* [SOURCE]:
= = = = =

Communities around Atlanta seem to have the drive to make data-driven decisions and enact responsible governance, he said.
“There seems to be intent around doing things better, getting it right. And I feel that a lot of places they’re talking the talk. Here, they’re really trying to do a better job.”
CSI for Communities
While Black Arcs is open to raising capital to fuel the company’s growth, Mr. Arsenault is chiefly concerned with impact.
He wants to use Citisketch not only to satisfy the needs of experts, but also to do for urban planning what CSI crime shows did for forensics: make it interesting to the average person who may not be inclined to see pizzazz in civic engagement.
“You live in a machine,” Mr. Arsenault says. “Do you understand the machine you live in? Do you understand how it’s shaping your world?”
Momentum for this approach came from early pilots. In Sackville, Black Arcs took a large touchscreen to a local farmers market and used Citisketch to engage the community on where to locate three new schools. In Mr. Arsenault’s hometown of Moncton, another project explored whether the city center really needed to add more parking downtown — which was 40 percent covered by lots.

= = = = =

* [SET TASK 1]:
Echo the stretch of the Citisketch article from "CSI for Communities" through "in civic engagement.", word for word.
* [SET TASK 2]:
Continue the Citisketch article from the point where it stops.

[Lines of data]
= = = = =

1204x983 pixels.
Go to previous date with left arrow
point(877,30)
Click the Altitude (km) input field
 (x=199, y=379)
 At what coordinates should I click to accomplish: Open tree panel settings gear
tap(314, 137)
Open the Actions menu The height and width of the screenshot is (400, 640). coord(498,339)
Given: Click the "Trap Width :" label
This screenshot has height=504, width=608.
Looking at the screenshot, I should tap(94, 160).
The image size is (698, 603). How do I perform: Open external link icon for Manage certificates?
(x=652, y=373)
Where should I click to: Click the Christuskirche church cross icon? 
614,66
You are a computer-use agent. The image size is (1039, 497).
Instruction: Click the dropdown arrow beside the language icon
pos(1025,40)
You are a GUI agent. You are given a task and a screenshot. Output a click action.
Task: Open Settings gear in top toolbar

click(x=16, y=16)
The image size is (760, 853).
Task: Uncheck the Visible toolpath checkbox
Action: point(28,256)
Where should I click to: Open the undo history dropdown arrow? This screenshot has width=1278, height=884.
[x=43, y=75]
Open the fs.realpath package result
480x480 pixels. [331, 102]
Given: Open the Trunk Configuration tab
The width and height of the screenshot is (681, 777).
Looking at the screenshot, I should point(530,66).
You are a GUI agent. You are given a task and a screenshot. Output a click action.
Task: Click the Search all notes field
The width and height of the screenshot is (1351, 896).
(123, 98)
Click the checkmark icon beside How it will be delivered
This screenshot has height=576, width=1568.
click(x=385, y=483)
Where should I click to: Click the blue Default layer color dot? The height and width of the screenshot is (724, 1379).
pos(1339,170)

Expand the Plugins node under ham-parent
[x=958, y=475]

= = = = =

* [TASK ANSWER 1]:
CSI for Communities
While Black Arcs is open to raising capital to fuel the company’s growth, Mr. Arsenault is chiefly concerned with impact.
He wants to use Citisketch not only to satisfy the needs of experts, but also to do for urban planning what CSI crime shows did for forensics: make it interesting to the average person who may not be inclined to see pizzazz in civic engagement.

* [TASK ANSWER 2]:
“We had high school students literally jazzed up to discuss the nuances of downtown surface parking. It went from a boring thing to, ‘This is actually interesting.’”
While seeking customers, the company is also looking to engage local universities in research projects and connect with regional planning authorities.
The mission, in the words of technology director Dane Sheppard, is to “nudge global empathy by a little bit,” Mr. Arsenault said.
That would be enough, but getting there will take widespread adoption – and customers – from places like Georgia.
“To me, money is credibility and resilience and the ability to do more.”